Best of luck in your journey!
 
We just switched from a gym we could walk to (!!!!) to one that's about a 30 minute drive. Do I love the commute? No, but we do a ton of carpooling, and the gym itself makes the sacrifice worth it. There are people at the gym who drive an hour to get there... I'm not sure if I'd do that... but a half-hour is do-able. DD went from "No, I will never ever leave my gym!" to asking me why I didn't start her at a better gym to begin with (and, while I was at it, I should have started her at age 2, because waiting until she was 5 years old was leaving it go way too long, and her gymnastics career will forever suffer because of it! ;) ). I know it is a gut-wrenching decision! Good luck!
 
I would suggest to leave this decision to the gymnast. Since she is the one that will be there everyday and it is part of her experience making the decision. We as parents can guide her with the pluses and minuses of each and let her draw the conclusion and we support her decision.
 
I would suggest to leave this decision to the gymnast. Since she is the one that will be there everyday and it is part of her experience making the decision. We as parents can guide her with the pluses and minuses of each and let her draw the conclusion and we support her decision.

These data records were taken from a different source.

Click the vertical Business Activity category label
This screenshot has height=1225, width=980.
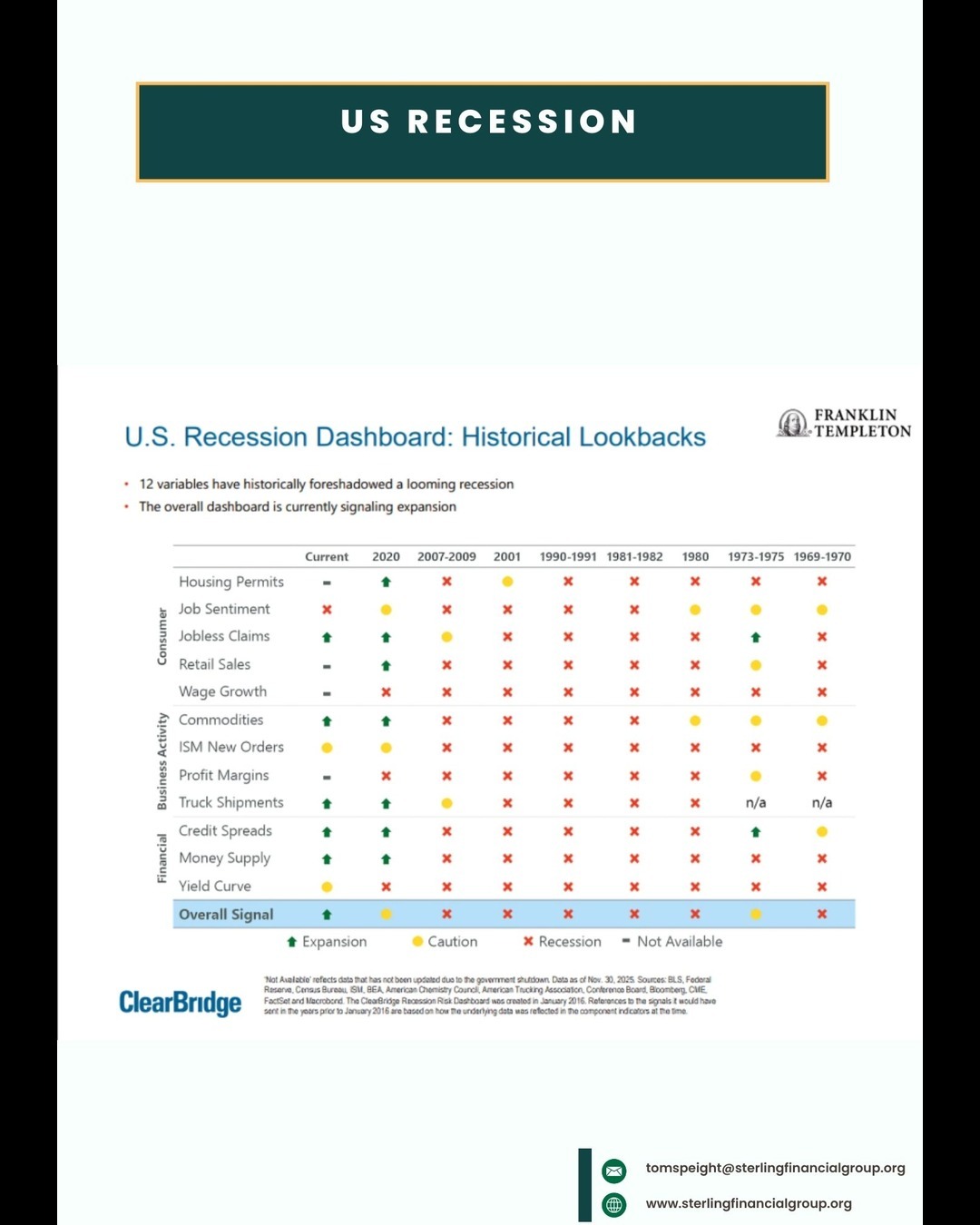(x=162, y=760)
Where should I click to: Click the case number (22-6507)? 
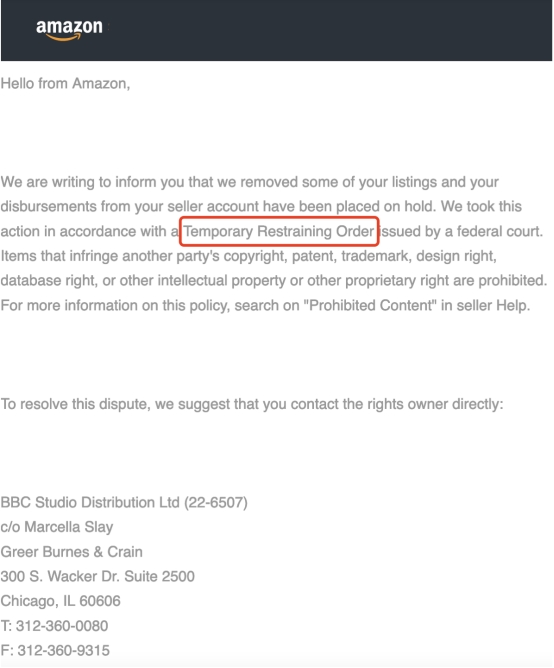(216, 503)
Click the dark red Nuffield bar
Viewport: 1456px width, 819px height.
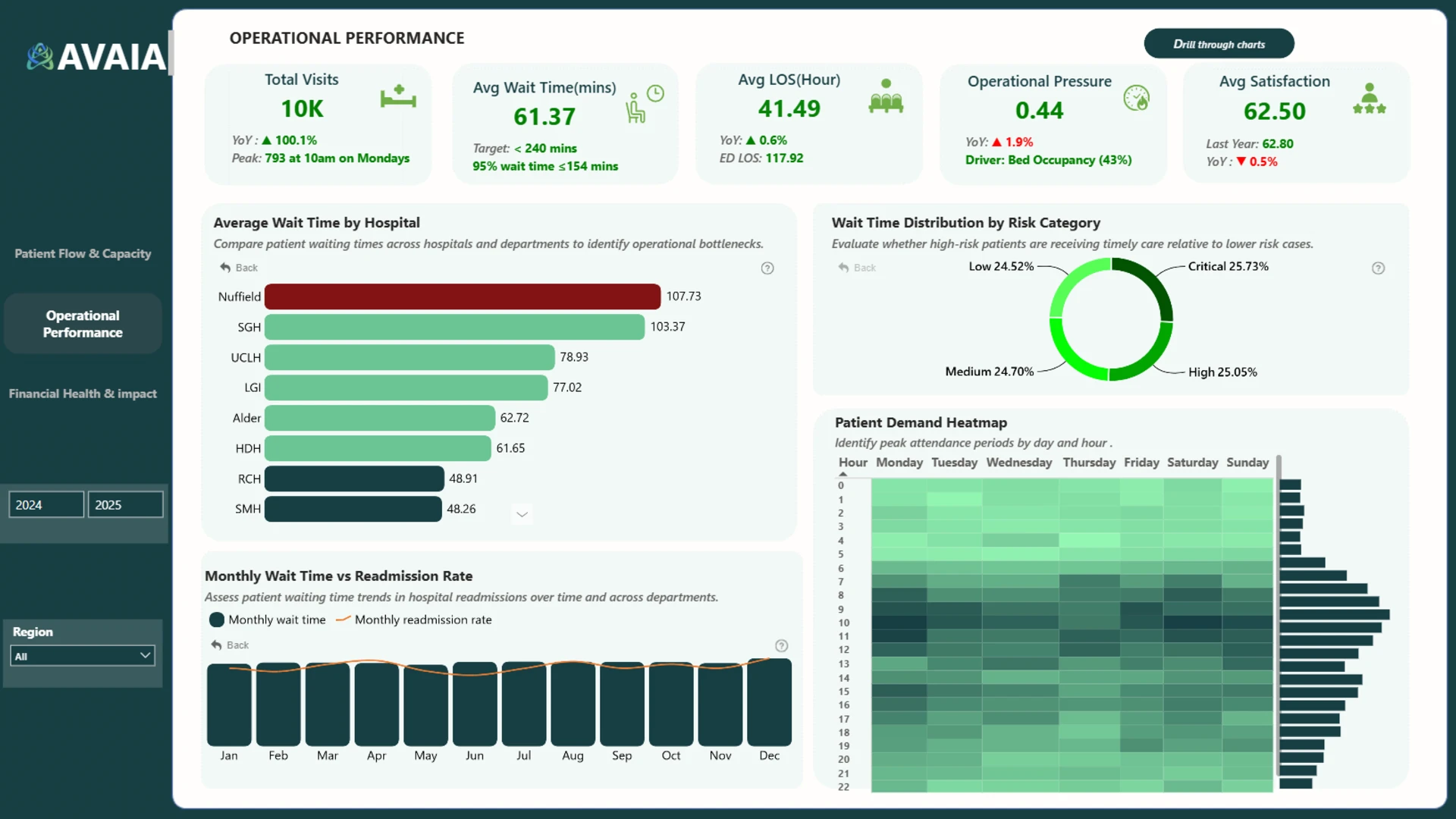coord(463,297)
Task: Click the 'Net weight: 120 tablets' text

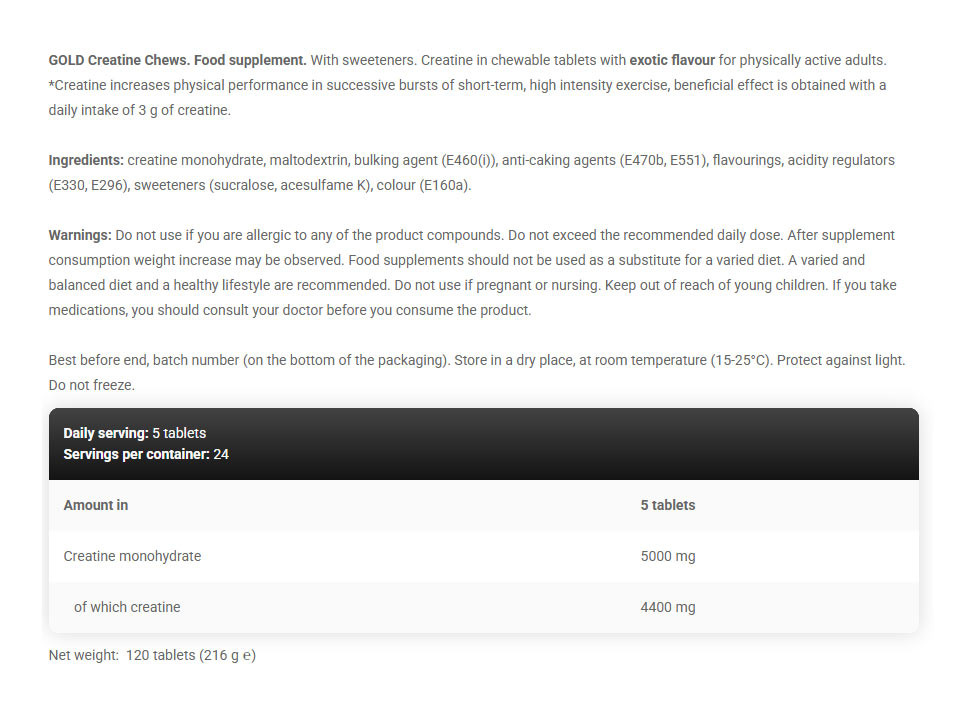Action: 152,656

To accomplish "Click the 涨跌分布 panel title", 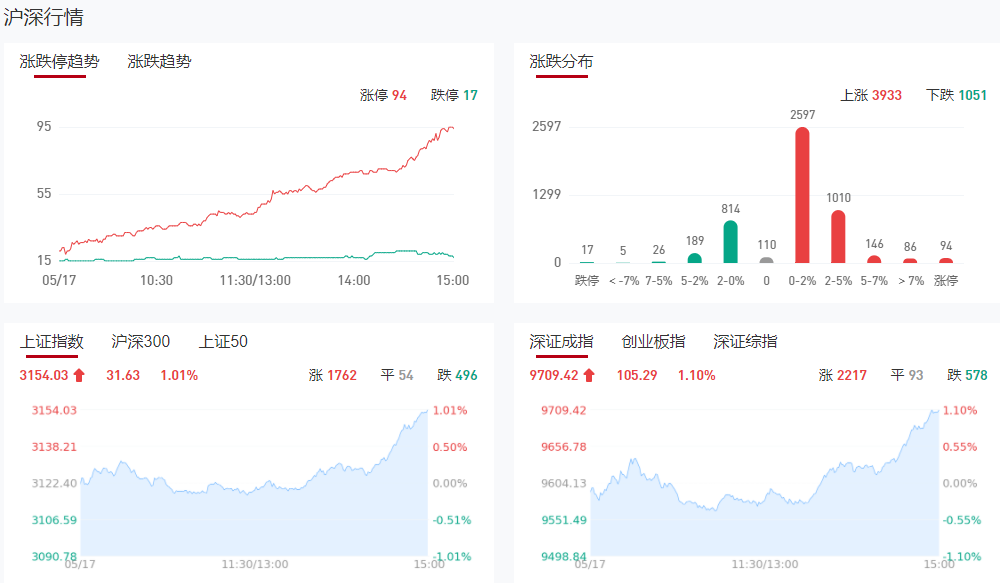I will click(x=561, y=62).
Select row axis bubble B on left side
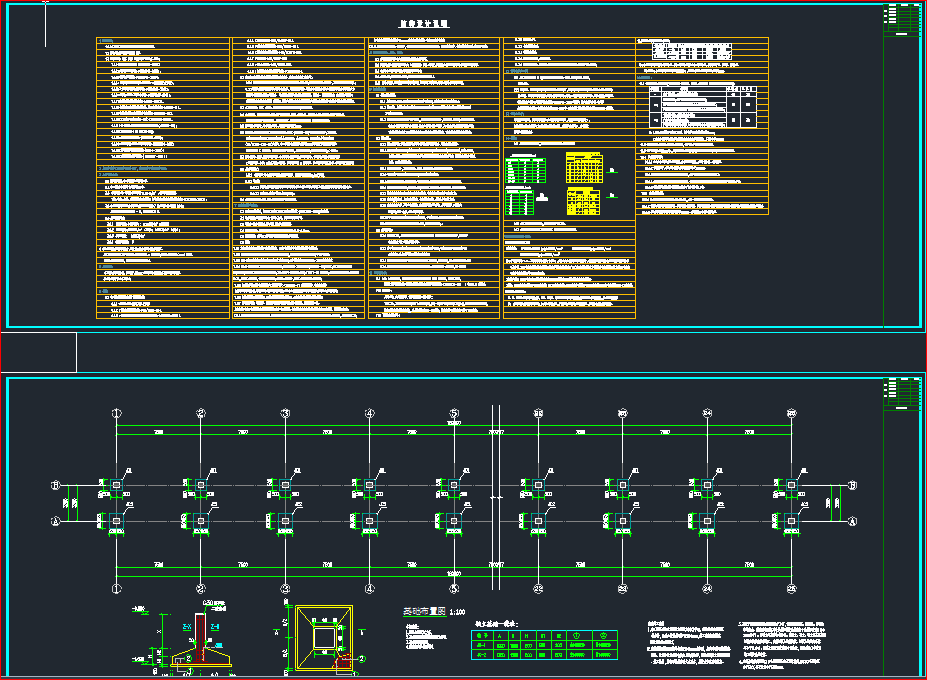Image resolution: width=927 pixels, height=680 pixels. click(56, 486)
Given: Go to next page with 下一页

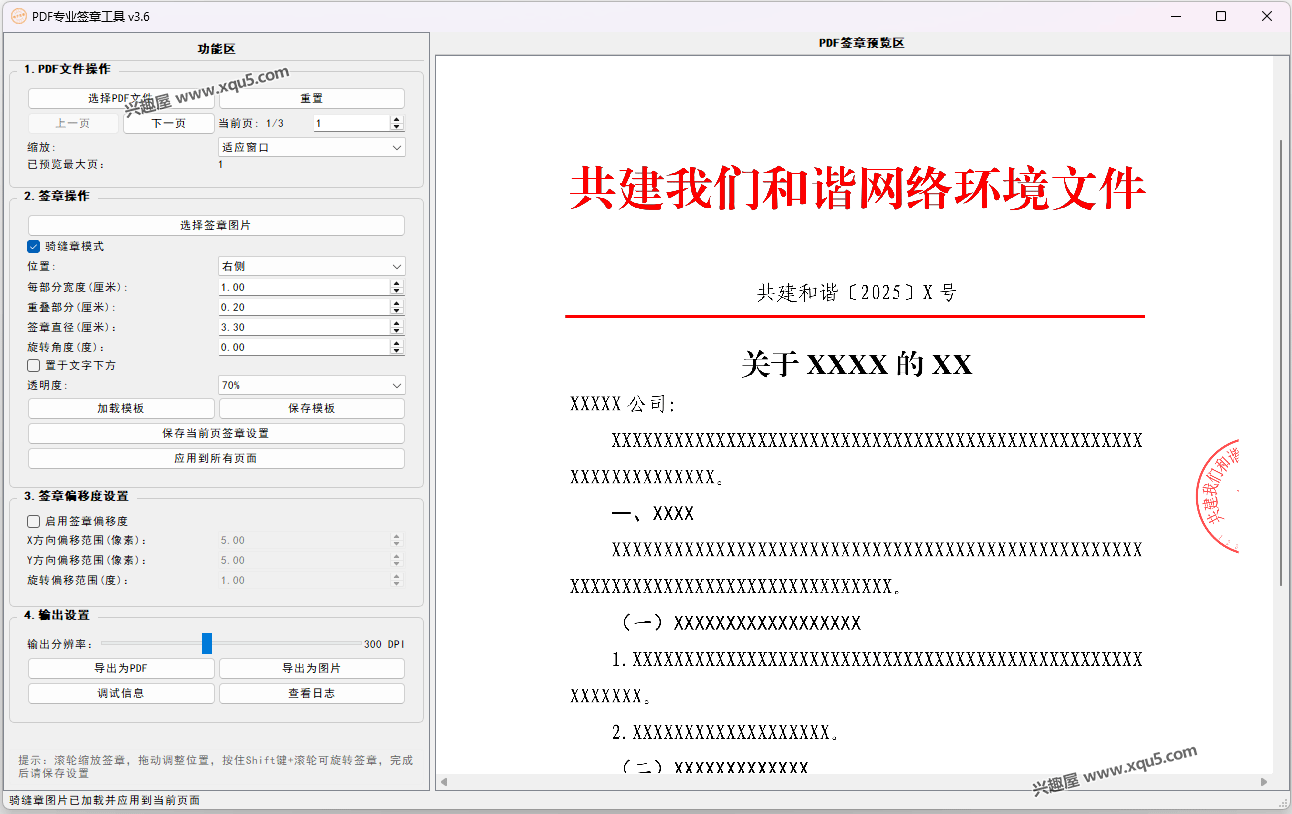Looking at the screenshot, I should [168, 123].
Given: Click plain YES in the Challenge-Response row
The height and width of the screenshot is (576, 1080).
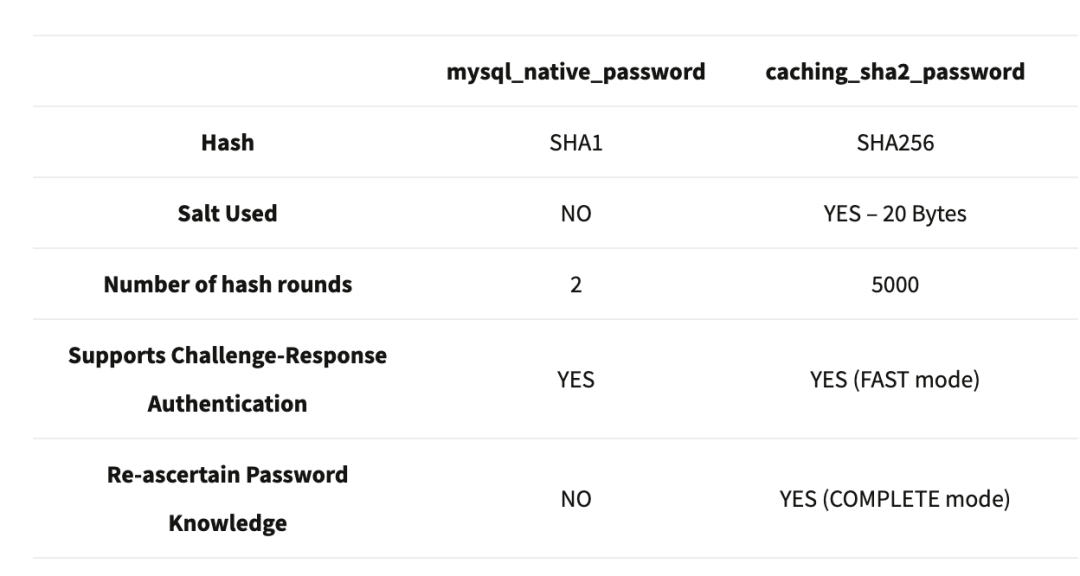Looking at the screenshot, I should click(x=576, y=380).
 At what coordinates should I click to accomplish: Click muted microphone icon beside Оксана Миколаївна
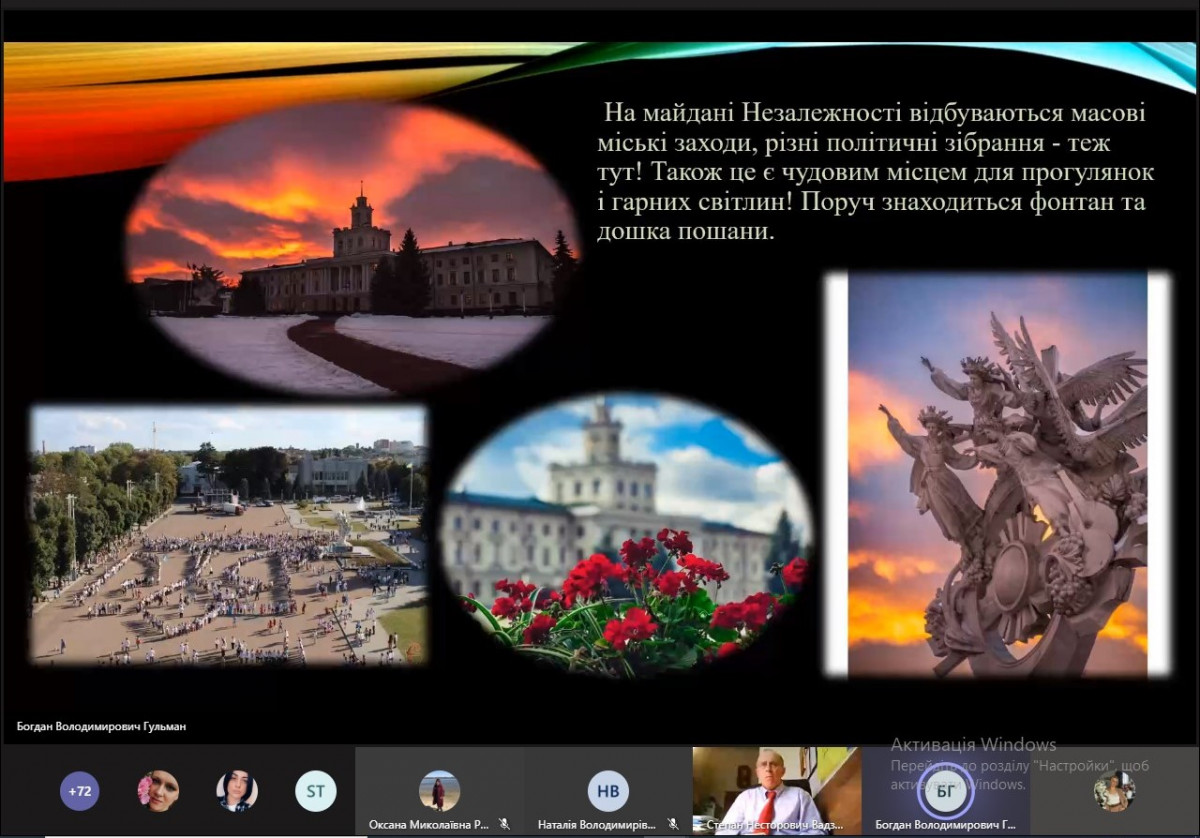point(505,825)
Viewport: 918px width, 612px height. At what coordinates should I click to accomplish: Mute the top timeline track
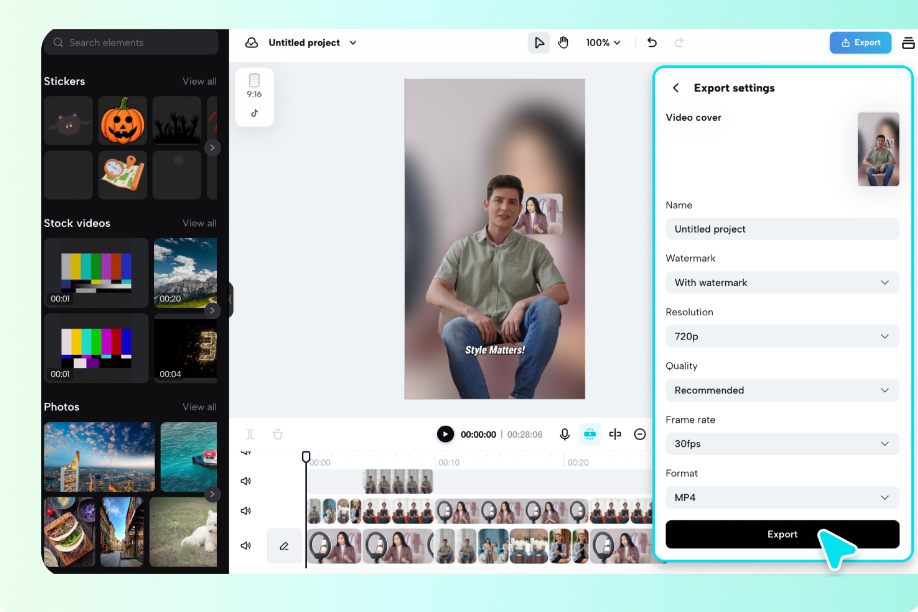pyautogui.click(x=246, y=481)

When we made the switch, I did try to leave it to my daughter, but she had a lot of guilt surrounding the switch and in the end she asked if I would make the decision for her. By this point, I knew what she wanted to switch... she had made a long list of "pros" and "cons" and her "pro" list for switching was twice as long as her "con" list. But guilt over leaving the team and coaches she had been with for half her life immobilized her. When I finally told her that "I" had made the decision that she was switching, she acted like a huge weight had been lifted off her. In theory, I'm in favor of leaving the decision up to the child, but in practice, it may just be too much to ask from a child. Ironically, the guilt that had been eating her up during the whole decision-making process seemed to miraculously evaporate as soon as she started at the new gym. Now she wouldn't go back if you paid her.
 
When we made the switch, I did try to leave it to my daughter, but she had a lot of guilt surrounding the switch and in the end she asked if I would make the decision for her. By this point, I knew what she wanted to switch... she had made a long list of "pros" and "cons" and her "pro" list for switching was twice as long as her "con" list. But guilt over leaving the team and coaches she had been with for half her life immobilized her. When I finally told her that "I" had made the decision that she was switching, she acted like a huge weight had been lifted off her. In theory, I'm in favor of leaving the decision up to the child, but in practice, it may just be too much to ask from a child. Ironically, the guilt that had been eating her up during the whole decision-making process seemed to miraculously evaporate as soon as she started at the new gym. Now she wouldn't go back if you paid her.
We had a similar experience. Leaving the old gym was wrenching, but DD is thrilled to be at the new place. The coach at the old gym has been great about it - we talk at meets and she's very encouraging to DD.